Observability
The backend writes structured JSON logs and exposes Prometheus metrics. The frontend posts page-view and error events to a telemetry endpoint that fans out to the same log and metric streams.
Only metadata is recorded. No request payloads are logged.
Logs
Rotated JSONL on the painscaler_data volume:
/data/logs/painscaler.log/data/logs/painscaler-2026-04-15T10-22-31.000.log.gz...Errors mirror to stderr regardless of log level, so
docker logs painscaler-api surfaces them.
Configuration
| Var | Default | Meaning |
|---|---|---|
LOG_DIR | /data/logs | Log directory. |
LOG_LEVEL | info | debug / info / warn / error. |
LOG_MAX_SIZE_MB | 50 | Rotate when the current file exceeds this size. |
LOG_MAX_BACKUPS | 10 | Number of rotated files retained. |
LOG_MAX_AGE_DAYS | 30 | Maximum age of rotated files. |
LOG_COMPRESS | true | Gzip rotated files. |
Per-request log shape
Every HTTP request produces one record after completion:
{ "time": "2026-04-16T20:11:42.331Z", "level": "INFO", "msg": "http request", "service": "painscaler", "version": "0.5.0", "commit": "4a57559", "request_id": "5f9e...", "route": "/api/v1/segment/:segmentID/policies", "method": "GET", "status": 200, "duration_ms": 12, "bytes_out": 4218, "client_ip": "10.0.1.42", "user_agent": "Mozilla/5.0 ...", "user": "alice"}route is c.FullPath() (the Gin route template). Path parameters do not
inflate cardinality in log aggregators or Prometheus labels.
Example queries
# All errorsdocker compose cp painscaler-api:/data/logs/painscaler.log - | \ jq -c 'select(.level=="ERROR")'
# Top routes by request countdocker compose cp painscaler-api:/data/logs/painscaler.log - | \ jq -r 'select(.msg=="http request") | .route' | \ sort | uniq -c | sort -rn | head
# Slow requests (duration_ms > 500)docker compose cp painscaler-api:/data/logs/painscaler.log - | \ jq -r 'select(.msg=="http request" and .duration_ms > 500) | [.route, .duration_ms] | @tsv'
# Browser-side errors onlydocker compose cp painscaler-api:/data/logs/painscaler.log - | \ jq -c 'select(.source=="frontend" and .type=="error")'The distroless image does not include jq. Copy the file out and pipe
locally.
Metrics
http://painscaler-api:8080/metrics. Reachable from inside the compose
network only. Caddy does not proxy /metrics.

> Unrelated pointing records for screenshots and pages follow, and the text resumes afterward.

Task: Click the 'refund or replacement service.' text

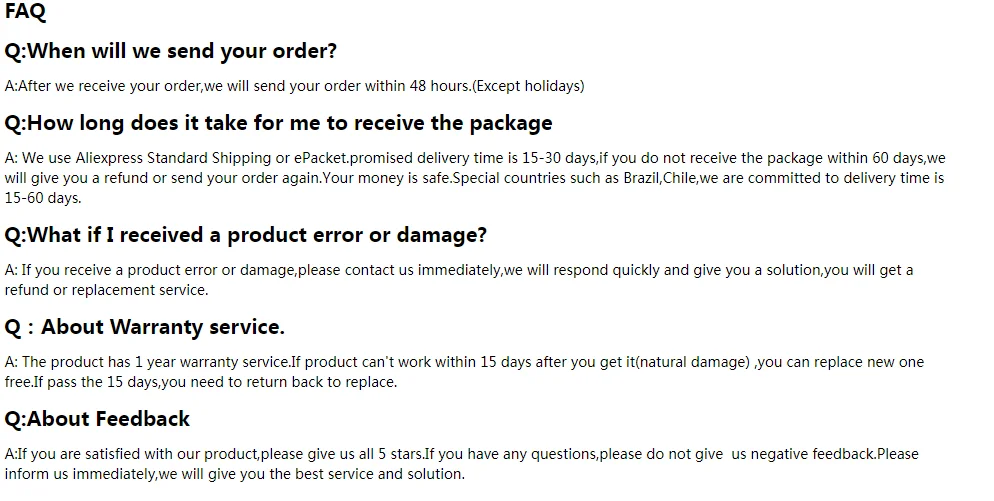Action: point(106,290)

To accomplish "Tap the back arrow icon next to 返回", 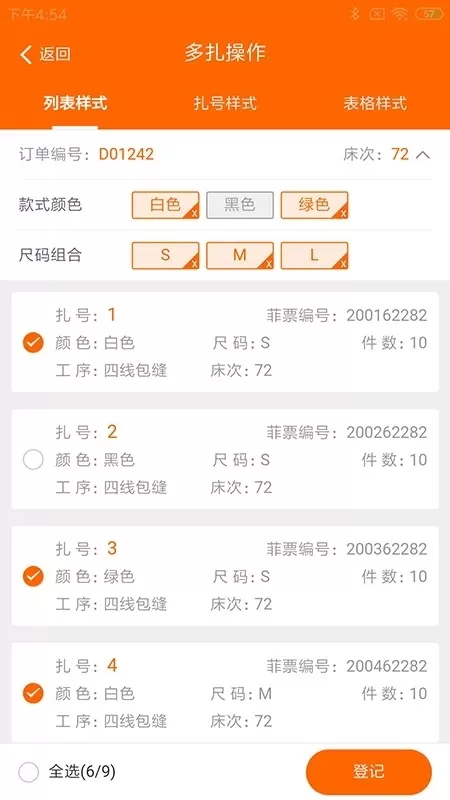I will coord(26,55).

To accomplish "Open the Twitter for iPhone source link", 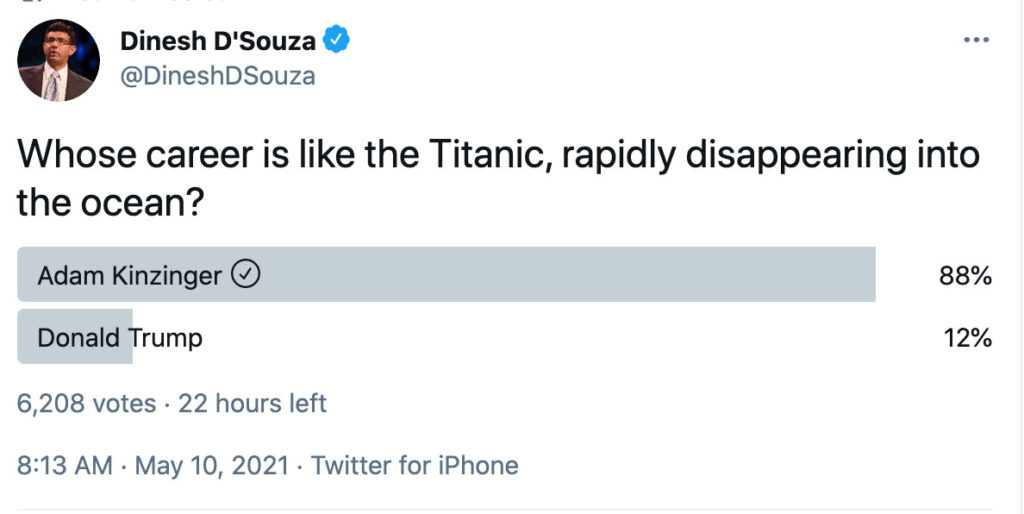I will 415,465.
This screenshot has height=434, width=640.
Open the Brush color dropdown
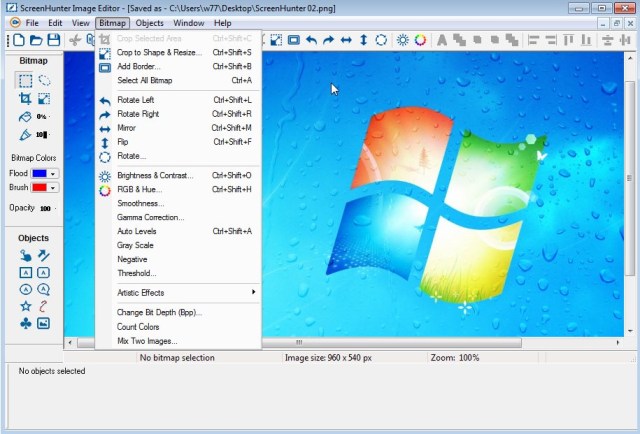tap(54, 187)
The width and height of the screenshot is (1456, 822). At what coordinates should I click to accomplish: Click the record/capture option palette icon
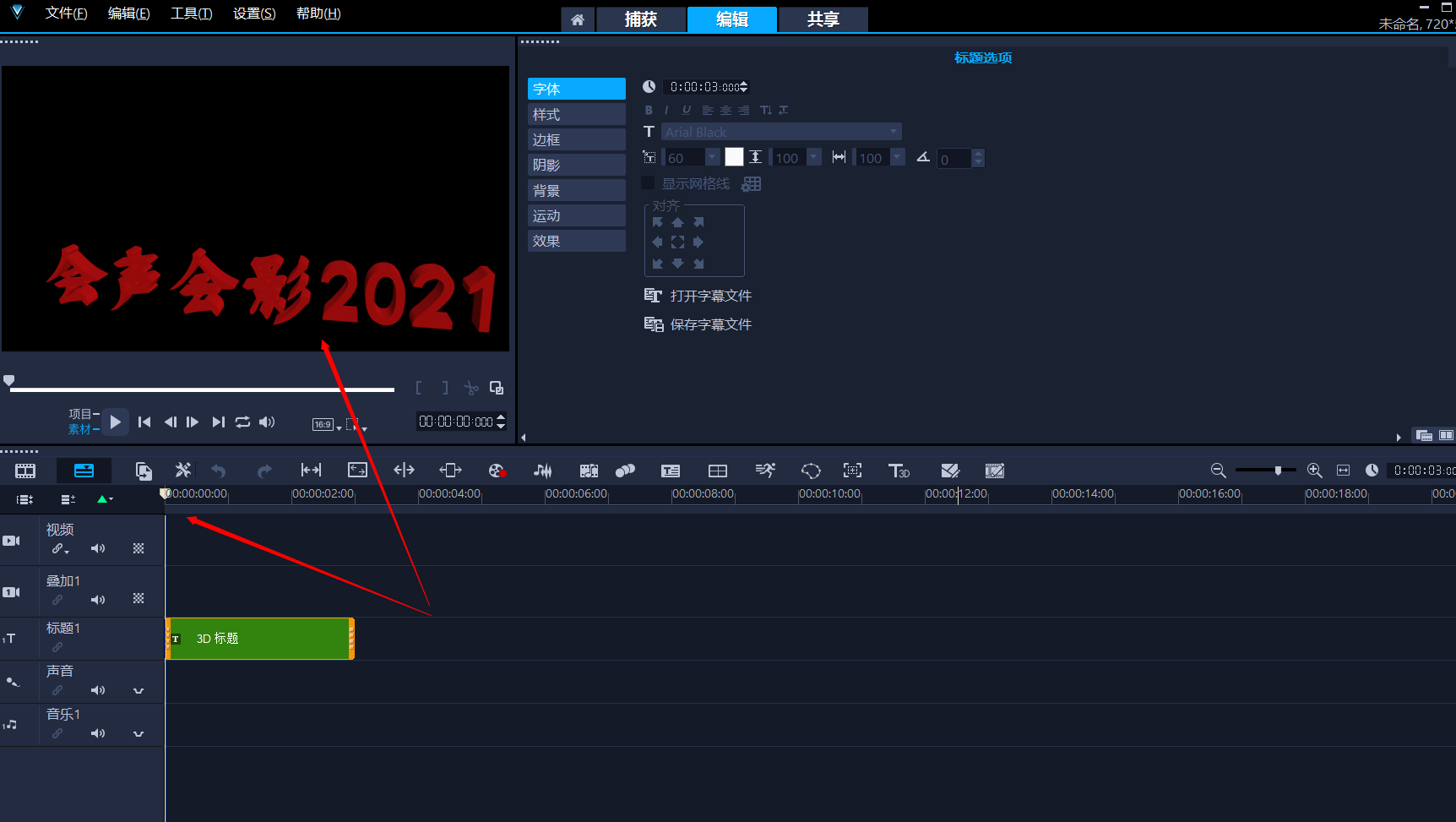pyautogui.click(x=497, y=471)
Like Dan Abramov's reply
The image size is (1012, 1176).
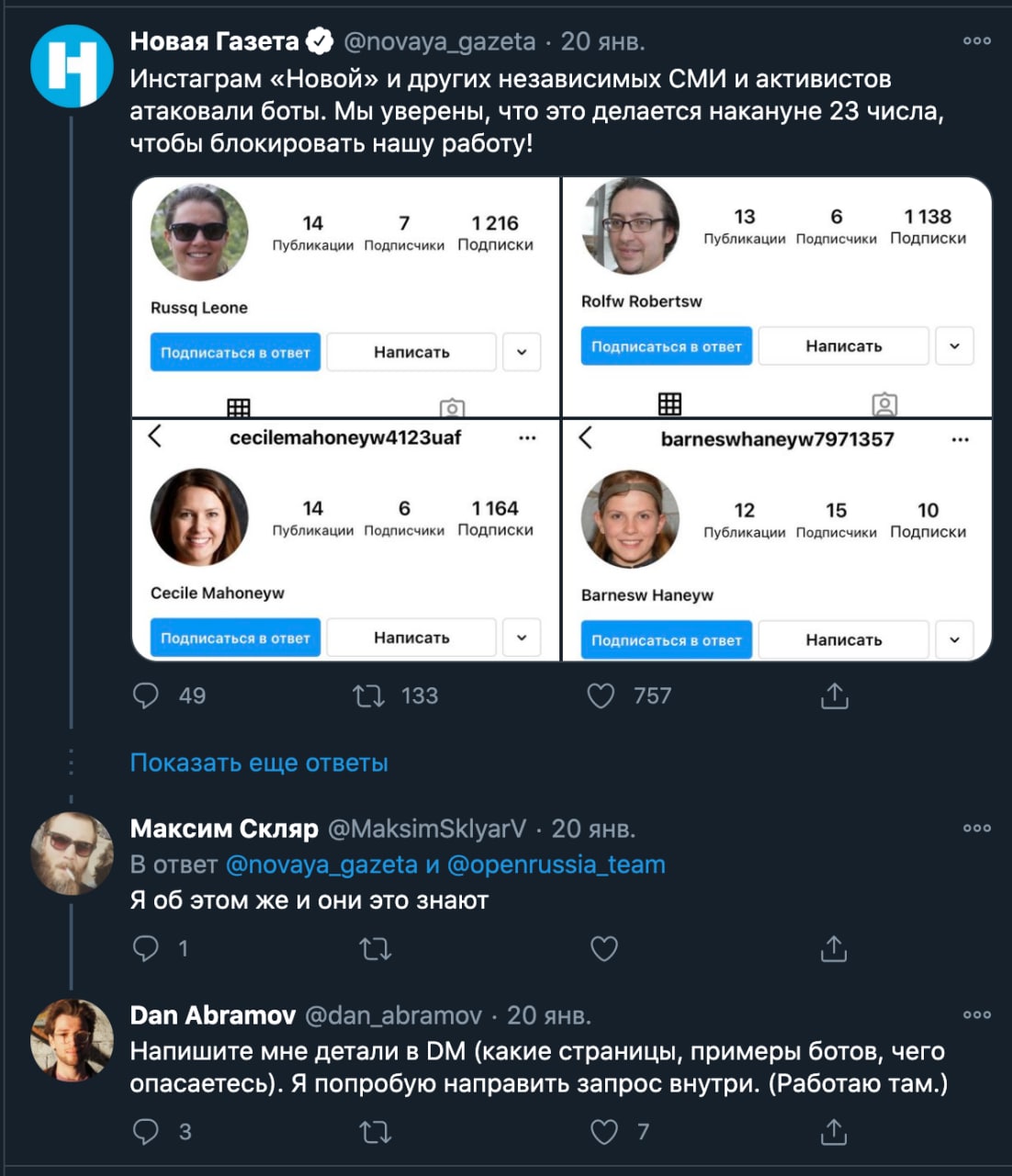pyautogui.click(x=603, y=1132)
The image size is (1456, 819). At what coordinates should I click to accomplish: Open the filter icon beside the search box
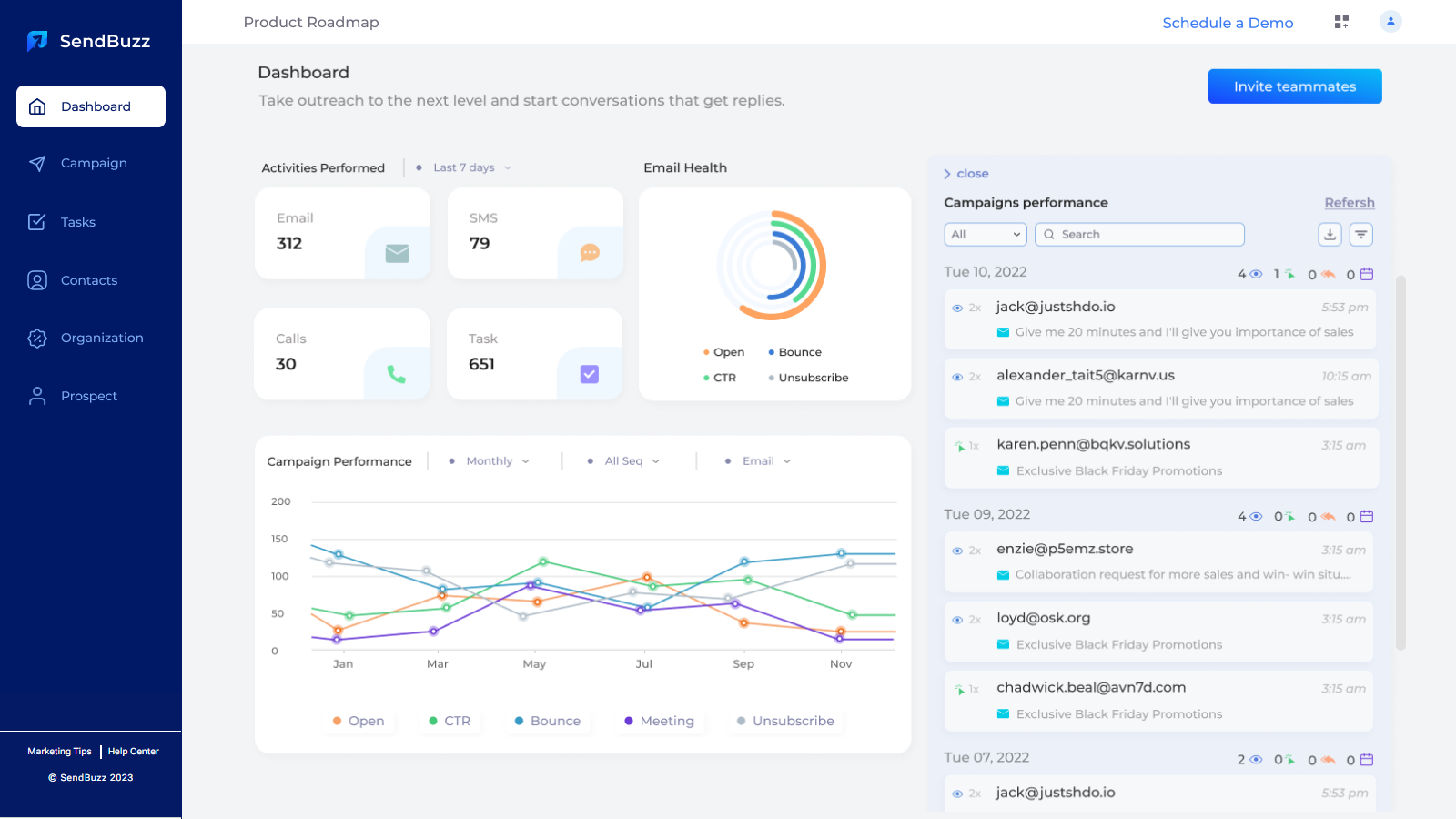[x=1360, y=234]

| Metric | Type | Labels |
|---|---|---|
painscaler_http_requests_total | counter | route, method, status |
painscaler_http_request_duration_seconds | histogram | route, method |
painscaler_frontend_events_total | counter | type (page_view, error) |
painscaler_build_info | gauge = 1 | version, commit, date |
Routes use the Gin template (/api/v1/segment/:segmentID/policies).
Cardinality is bounded by the route count.
Adding a Prometheus container
Append to deploy/docker-compose.yml:
prometheus: image: prom/prometheus expose: ["9090"] volumes: - ./prometheus.yml:/etc/prometheus/prometheus.yml:ro networks: [painscaler]Create deploy/prometheus.yml:
scrape_configs: - job_name: painscaler static_configs: - targets: ["painscaler-api:8080"]Expose Prometheus through Caddy to access the UI from outside the network.
Frontend telemetry
The browser buffers events and POSTs them to /api/v1/telemetry. Two
event types are emitted:
page_view— fired on every route change in the SPA.error— fired by the ReactErrorBoundarywhen a render throws.
Flush rules:
- Every 30 seconds via
fetch. - On
visibilitychange(tab hidden) vianavigator.sendBeacon. - On
pagehideviasendBeacon. - Immediately when the buffer reaches 100 events.
Failures are dropped without retry to avoid telemetry-induced error loops.
Server side
POST /api/v1/telemetry walks the batch, emits one slog line per event
with source=frontend, and increments
painscaler_frontend_events_total{type=...}. Remote-User (when present
and trusted) is attached to each log line.
Batch size is capped at 100 events. Larger batches are truncated.
Correlation
Both sides log the same request_id for every backend call. The server
sets X-Request-Id on the response. The browser does not propagate
X-Request-Id into subsequent telemetry events; current correlation is
by route and time. See Roadmap.
Why JSONL plus Prometheus
- The on-disk JSONL is the system of record and survives Prometheus outages.
- OpenTelemetry is not a dependency. If required later, the metrics package is a small, self-contained replacement surface.